Beatrice Dummer nos vinhedos de Montemagno. Créditos: Niccolò Fusaro/Divulgação/GS
Em comemoração aos 150 anos da imigração italiana no sul do Brasil, sigo explorando as raízes que ligam os dois países. Percebo que o oceano não afasta os descendentes italianos de suas origens. Mesmo com o avanço da história e as reinvenções culturais, alguns valores permanecem inabaláveis: vínculo familiar, apreço pela culinária, orgulho do sobrenome e dedicação ao trabalho. São traços que persistem, mesmo em terras distantes, como uma flor que, ao ser semeada em novos solos, finca raízes profundas e floresce, preservando sua essência e beleza.
Dessa vez, minha jornada me levou a Montemagno, uma pequena comuna nas colinas ondulantes do Monferrato – região histórica do Piemonte, conhecida por sua tradição vitivinícola secular e pelo reconhecimento como Patrimônio Mundial da Unesco em 2014. As paisagens vitivinícolas de Langhe-Roero e Monterrato foram valorizadas pela preservação de técnicas ancestrais e pela harmonia entre homem e ambiente.
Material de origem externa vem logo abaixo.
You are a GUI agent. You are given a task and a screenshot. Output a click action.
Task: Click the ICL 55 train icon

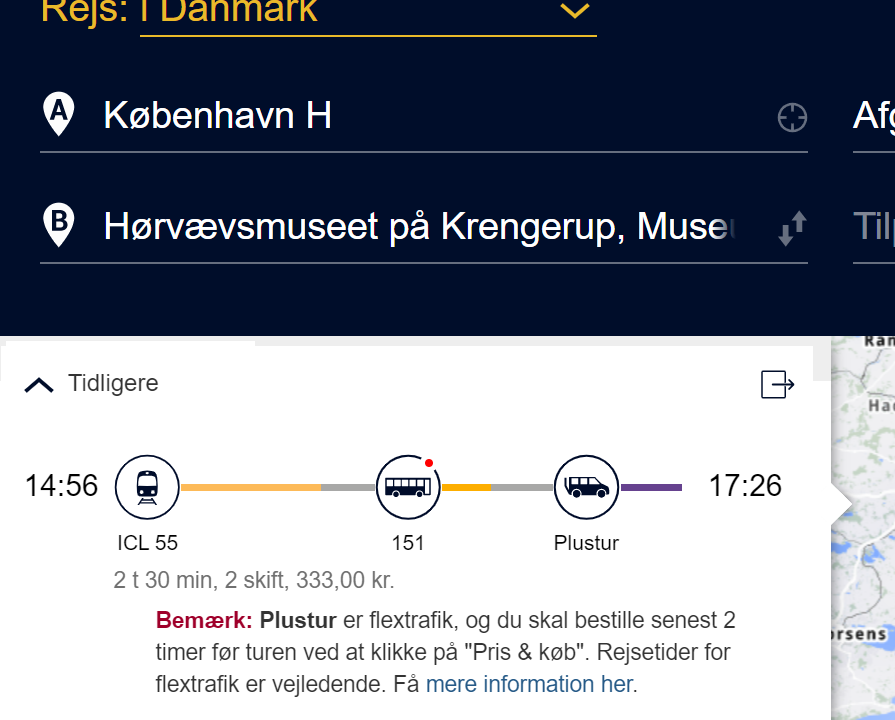point(147,487)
Consideradas “um testemunho vivo excepcional da tradição histórica da cultura dos vinhedos, dos processos de vinificação, de um contexto social, rural e de um tecido econômico baseado na cultura do vinho”, essas paisagens integram práticas tradicionais ao solo e ao clima locais, consolidando sua relevância.
Onde hoje se encontram estas belas colinas, há milhões de anos havia o mar. Com o passar do tempo, a sedimentação da areia deu origem a rochas porosas que podem ser escavadas e esculpidas facilmente, até mesmo com o uso de uma colher. Parte dessa herança cultural inclui o peculiar Monferrato degli Infernot, cujo nome significa “pequeno quarto sem janelas”. Trata-se de estruturas subterrâneas, esculpidas manualmente pelos antigos moradores sob o solo de suas próprias casas, utilizadas para armazenar vinhos devido às condições ideais de temperatura que garantem a preservação da bebida. Os infernots simbolizam a engenhosidade e a preservação do trabalho manual, reforçando o valor histórico da região. E cada infernot era decorado de acordo com a criatividade e o talento do escultor.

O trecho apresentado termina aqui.